EXERCISES TO COMPLETE ▸
1. Reproduce, word for word, the stretch of the isotope-labeling passage from "Amino-acid selective SI-labeling" through "and their complexes.".
2. List every chemical inhibitor that the isotope-labeling passage names for suppressing endogenous metabolic reactions.

PAGE EXCERPT ▸
——
As compared with the conventional method, employing 20 kinds of purified SI-labeled amino acids, highly enriched uniform SI-labeling with similar labeling efficiency was achieved at a greatly reduced cost. Perdeuteration is generally required for analyses of larger proteins. Extremely high-level perdeuteration, which is generally difficult using the conventional In Vivo production, was achieved by using the CF with perdeuterated amino acids (Etezady-Esfarjani et al., 2007). However, all of the reagents, including the E. coli cell extract, were prepared with 2H2O, because the deuterium dilution of the non-labile hydrogens at the α-and β-positions in certain amino acids occurred in the conventional 1H2O-based CF. It was reported that non-labile hydrogen exchange in amino acids was catalyzed by pyridoxal 5’-phosphate (PLP) requiring enzymes.

By simply adding inhibitors of the PLP-requiring enzymes, the 1H2O-based CF with perdeuterated amino acids can prepare the perdeuterated protein (Yokoyama et al., 2011).

Amino-acid selective SI-labeling has been widely used to solve the problems of low sensitivity and spectral overlapping in NMR spectroscopy, and moreover, it has become crucial for tackling higher molecular weight proteins and their complexes.


The CF especially enables the selective labeling of almost any type of amino acid with modest isotopic scrambling and dilution (for example (Kigawa et al., 1995), except for certain amino acids, such as aspartic acid, asparagine, serine and alanine. By simply suppressing endogenous metabolic reactions in the CF with their chemical inhibitors; aminooxyacetate, D-malate, L-methionine sulfoximine, S-methyl-L-cysteine sulfoximine, 6-diazo-5-oxo-L-norleucine, and 5-diazo-4-oxo-L-norvaline, precise and complete amino-acid selective labeling was achieved (Yokoyama et al., 2011). This SI-labeling technique, with no scrambling and dilution of labels, will significantly contribute to NMR analyses of large and complicated biological systems because the precision and completeness of the SI-labeling are beneficial to newly developed SI-labeling strategies. Suppressing amino acid metabolism also contributes to the increased labeling efficiency and thus reduces the cost of SI-labeling to some extent.
——
RAW DATA ▸
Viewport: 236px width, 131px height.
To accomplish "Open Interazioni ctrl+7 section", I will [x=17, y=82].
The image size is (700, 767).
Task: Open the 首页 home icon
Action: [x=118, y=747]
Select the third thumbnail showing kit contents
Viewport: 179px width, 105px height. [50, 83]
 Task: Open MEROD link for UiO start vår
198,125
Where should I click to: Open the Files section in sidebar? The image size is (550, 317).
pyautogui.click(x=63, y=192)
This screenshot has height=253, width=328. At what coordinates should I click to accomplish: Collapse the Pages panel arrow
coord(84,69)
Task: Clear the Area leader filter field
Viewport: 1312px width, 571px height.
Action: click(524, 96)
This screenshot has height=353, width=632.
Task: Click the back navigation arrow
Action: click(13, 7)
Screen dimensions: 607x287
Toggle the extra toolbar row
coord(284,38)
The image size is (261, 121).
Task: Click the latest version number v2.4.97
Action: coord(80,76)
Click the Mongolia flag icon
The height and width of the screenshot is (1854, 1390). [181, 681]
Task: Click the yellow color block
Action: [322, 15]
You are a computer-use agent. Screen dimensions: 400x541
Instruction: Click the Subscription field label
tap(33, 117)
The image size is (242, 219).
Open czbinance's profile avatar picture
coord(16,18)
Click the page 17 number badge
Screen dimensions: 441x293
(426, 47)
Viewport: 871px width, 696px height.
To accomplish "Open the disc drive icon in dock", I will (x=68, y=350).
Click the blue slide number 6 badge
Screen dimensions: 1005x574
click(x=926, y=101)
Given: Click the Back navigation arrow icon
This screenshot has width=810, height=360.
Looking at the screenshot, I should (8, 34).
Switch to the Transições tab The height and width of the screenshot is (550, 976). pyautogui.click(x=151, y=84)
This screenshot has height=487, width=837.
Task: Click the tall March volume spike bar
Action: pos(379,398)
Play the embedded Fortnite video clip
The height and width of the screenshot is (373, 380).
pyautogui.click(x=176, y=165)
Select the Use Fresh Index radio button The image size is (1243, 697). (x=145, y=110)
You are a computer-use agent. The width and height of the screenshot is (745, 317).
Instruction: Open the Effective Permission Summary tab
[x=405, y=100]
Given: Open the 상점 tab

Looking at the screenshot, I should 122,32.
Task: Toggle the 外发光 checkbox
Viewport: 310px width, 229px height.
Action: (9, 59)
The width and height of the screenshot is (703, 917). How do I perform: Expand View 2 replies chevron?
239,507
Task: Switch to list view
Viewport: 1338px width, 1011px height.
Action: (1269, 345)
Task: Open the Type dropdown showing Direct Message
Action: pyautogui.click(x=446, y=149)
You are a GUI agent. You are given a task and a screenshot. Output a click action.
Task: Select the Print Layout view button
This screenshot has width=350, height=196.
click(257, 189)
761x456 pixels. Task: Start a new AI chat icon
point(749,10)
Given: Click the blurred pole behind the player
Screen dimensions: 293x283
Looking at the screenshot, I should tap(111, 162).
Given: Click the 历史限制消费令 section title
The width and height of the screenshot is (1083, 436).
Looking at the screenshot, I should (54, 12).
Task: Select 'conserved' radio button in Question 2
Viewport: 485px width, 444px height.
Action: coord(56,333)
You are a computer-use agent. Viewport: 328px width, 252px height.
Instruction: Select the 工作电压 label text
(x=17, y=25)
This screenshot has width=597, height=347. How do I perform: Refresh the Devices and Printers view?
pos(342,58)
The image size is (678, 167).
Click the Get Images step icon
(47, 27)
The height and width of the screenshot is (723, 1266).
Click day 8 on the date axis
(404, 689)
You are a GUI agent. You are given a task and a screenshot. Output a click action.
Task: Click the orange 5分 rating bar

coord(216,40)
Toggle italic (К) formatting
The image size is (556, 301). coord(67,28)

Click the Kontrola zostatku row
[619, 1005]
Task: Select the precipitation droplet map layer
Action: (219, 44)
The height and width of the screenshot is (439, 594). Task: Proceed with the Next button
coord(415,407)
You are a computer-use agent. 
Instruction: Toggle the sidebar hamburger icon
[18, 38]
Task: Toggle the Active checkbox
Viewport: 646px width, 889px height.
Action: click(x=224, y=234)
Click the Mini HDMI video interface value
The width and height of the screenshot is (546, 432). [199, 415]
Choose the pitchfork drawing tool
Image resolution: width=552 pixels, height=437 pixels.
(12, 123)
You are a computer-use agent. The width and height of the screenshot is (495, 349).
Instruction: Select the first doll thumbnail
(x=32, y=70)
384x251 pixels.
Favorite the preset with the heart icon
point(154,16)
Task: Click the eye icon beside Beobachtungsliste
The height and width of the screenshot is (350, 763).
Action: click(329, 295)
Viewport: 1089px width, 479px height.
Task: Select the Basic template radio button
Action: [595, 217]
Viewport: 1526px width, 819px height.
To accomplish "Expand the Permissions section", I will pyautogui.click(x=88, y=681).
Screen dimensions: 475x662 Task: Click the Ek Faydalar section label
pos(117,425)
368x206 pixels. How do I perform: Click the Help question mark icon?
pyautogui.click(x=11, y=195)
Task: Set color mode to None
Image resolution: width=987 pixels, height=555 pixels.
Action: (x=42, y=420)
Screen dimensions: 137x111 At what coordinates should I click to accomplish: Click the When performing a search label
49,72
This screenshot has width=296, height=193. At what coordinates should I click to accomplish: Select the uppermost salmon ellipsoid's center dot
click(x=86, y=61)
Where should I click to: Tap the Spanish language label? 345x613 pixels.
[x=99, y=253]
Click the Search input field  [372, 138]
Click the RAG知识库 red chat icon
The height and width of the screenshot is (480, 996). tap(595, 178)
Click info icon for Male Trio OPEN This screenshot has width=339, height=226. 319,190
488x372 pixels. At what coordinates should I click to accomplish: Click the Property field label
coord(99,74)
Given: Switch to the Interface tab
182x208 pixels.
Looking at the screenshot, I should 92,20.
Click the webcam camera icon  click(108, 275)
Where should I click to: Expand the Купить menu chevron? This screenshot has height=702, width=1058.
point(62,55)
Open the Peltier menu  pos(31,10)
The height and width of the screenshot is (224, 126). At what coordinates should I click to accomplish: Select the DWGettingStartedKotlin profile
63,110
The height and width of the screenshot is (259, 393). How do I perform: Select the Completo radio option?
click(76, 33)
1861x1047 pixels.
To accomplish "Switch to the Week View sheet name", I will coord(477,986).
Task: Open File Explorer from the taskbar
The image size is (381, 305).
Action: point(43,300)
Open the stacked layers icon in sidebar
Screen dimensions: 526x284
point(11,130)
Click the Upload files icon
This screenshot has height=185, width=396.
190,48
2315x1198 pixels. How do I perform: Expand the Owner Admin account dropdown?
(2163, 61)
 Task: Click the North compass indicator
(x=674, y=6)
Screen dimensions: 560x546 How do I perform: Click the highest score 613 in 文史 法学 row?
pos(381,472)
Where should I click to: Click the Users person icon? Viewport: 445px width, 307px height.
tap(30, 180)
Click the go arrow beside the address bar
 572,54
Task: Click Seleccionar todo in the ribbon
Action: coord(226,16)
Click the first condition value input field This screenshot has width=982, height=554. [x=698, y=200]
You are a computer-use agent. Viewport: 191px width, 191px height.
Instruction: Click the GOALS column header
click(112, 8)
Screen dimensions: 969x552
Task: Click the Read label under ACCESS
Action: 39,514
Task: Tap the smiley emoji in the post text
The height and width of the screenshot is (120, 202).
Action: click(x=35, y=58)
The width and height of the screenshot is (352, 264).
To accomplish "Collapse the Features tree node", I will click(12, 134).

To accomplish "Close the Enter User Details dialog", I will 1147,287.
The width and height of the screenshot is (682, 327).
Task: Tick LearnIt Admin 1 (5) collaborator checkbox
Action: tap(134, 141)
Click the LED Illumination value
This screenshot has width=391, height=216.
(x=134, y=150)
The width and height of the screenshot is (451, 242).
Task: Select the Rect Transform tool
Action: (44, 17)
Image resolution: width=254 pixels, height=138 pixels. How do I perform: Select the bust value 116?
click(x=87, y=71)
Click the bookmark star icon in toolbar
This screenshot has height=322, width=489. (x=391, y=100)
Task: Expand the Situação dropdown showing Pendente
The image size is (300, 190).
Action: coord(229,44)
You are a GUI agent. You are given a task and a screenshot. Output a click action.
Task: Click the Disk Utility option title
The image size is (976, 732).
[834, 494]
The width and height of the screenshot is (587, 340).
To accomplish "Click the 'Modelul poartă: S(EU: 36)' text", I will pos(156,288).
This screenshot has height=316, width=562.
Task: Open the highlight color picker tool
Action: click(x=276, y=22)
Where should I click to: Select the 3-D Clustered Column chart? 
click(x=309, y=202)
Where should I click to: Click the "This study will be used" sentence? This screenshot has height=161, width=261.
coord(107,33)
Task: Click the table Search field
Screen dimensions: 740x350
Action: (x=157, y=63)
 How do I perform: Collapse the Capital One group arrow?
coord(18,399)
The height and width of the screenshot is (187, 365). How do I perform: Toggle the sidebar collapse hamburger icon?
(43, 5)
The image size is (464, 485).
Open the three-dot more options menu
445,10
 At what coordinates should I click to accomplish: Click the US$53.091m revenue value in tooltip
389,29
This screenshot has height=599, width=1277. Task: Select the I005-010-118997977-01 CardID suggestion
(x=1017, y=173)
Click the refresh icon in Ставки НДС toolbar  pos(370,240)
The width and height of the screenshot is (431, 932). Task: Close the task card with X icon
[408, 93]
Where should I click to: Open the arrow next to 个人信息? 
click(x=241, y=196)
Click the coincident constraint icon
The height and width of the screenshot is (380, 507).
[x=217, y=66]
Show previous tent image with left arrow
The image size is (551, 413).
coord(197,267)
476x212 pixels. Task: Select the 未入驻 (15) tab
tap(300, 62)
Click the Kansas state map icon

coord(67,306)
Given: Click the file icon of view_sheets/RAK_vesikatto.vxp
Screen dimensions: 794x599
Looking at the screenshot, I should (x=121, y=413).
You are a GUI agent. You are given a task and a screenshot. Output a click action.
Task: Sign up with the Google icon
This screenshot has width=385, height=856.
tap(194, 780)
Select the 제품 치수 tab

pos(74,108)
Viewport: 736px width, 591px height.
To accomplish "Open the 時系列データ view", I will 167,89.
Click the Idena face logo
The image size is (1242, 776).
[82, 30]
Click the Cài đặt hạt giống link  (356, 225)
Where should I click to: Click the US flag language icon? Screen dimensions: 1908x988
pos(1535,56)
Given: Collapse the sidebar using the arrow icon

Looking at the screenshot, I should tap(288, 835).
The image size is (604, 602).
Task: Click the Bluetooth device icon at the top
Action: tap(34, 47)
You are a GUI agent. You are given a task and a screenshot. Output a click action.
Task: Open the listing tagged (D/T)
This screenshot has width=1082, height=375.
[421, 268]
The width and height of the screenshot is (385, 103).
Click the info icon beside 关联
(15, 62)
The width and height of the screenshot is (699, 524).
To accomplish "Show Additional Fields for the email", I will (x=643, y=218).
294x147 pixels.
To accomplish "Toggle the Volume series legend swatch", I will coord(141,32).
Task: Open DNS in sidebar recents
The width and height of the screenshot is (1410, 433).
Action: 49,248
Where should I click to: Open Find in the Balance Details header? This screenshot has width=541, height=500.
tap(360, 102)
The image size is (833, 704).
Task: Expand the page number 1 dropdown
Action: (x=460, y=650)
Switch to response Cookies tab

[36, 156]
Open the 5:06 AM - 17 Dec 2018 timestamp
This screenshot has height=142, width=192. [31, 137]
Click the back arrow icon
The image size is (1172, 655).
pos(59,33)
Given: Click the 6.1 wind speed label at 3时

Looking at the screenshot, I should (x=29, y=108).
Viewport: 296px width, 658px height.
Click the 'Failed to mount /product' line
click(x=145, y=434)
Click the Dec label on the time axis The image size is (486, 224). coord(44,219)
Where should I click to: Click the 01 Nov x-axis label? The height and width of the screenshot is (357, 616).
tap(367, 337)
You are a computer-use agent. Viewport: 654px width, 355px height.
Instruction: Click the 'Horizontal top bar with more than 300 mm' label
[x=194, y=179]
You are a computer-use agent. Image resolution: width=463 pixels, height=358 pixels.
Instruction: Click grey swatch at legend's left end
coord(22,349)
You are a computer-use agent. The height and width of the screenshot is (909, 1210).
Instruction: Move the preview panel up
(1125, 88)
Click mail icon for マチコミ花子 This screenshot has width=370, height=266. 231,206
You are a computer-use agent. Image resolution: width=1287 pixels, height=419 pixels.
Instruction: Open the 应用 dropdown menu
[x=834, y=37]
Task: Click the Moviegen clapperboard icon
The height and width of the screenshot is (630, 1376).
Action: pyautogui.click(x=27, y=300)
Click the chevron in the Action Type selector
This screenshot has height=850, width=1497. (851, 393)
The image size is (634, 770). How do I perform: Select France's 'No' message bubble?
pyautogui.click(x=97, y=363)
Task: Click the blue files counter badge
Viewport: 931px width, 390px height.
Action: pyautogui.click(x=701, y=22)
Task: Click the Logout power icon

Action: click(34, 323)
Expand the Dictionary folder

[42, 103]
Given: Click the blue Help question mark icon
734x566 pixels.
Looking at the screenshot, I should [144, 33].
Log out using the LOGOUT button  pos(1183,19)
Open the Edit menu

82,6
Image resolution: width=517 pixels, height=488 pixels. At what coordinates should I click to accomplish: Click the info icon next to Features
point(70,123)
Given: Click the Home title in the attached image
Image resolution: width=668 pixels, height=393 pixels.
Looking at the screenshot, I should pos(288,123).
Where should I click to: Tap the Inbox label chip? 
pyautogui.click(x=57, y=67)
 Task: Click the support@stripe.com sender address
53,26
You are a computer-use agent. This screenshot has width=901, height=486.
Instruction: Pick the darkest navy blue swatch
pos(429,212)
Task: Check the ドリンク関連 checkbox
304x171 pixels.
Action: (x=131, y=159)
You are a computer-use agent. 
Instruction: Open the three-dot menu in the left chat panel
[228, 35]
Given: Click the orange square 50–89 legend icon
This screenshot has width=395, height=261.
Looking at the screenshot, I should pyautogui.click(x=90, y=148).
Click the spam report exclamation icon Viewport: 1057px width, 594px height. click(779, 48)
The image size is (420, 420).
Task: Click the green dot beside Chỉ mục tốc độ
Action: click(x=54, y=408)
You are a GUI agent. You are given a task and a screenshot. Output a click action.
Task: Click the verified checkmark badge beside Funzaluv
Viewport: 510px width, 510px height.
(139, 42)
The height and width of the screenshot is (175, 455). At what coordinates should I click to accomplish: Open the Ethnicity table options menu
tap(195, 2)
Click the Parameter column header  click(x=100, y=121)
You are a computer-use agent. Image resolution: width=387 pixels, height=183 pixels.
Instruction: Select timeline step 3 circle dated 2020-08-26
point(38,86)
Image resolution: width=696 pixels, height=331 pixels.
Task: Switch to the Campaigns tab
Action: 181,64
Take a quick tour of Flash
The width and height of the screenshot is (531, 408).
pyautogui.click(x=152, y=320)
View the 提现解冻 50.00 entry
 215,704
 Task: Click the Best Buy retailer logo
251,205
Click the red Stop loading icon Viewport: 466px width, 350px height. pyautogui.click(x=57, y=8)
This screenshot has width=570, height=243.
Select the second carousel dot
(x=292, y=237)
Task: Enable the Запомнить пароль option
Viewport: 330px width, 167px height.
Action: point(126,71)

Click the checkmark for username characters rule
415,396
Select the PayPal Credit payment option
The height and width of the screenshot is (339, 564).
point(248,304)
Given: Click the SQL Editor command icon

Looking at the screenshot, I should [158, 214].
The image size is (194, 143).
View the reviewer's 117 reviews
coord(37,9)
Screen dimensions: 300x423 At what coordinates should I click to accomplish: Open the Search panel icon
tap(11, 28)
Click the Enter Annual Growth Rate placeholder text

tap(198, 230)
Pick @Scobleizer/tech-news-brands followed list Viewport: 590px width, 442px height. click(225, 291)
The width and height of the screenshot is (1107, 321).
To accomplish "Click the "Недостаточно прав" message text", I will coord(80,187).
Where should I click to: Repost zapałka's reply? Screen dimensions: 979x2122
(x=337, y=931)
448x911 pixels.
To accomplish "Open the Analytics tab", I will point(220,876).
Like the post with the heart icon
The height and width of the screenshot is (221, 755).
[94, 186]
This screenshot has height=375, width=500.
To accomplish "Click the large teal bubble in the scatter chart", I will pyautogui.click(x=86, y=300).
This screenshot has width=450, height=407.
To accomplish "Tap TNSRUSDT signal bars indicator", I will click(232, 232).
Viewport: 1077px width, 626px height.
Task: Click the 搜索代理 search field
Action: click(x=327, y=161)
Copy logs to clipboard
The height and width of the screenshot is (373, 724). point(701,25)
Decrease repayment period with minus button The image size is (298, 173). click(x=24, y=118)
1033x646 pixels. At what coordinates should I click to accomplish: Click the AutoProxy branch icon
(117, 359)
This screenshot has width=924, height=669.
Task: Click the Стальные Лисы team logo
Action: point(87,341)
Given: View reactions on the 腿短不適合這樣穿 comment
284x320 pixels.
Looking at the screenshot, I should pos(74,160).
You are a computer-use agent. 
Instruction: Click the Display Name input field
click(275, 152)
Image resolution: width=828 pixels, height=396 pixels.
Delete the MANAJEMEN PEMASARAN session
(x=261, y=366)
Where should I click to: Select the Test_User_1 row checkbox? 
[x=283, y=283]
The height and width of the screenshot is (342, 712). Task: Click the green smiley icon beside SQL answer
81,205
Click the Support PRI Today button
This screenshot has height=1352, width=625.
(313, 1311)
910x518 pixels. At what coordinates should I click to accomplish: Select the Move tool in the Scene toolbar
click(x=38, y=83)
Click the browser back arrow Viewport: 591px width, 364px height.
——
RESPONSES BY ITEM NUMBER ▸
1.
Amino-acid selective SI-labeling has been widely used to solve the problems of low sensitivity and spectral overlapping in NMR spectroscopy, and moreover, it has become crucial for tackling higher molecular weight proteins and their complexes.

2.
- aminooxyacetate
- D-malate
- L-methionine sulfoximine
- S-methyl-L-cysteine sulfoximine
- 6-diazo-5-oxo-L-norleucine
- 5-diazo-4-oxo-L-norvaline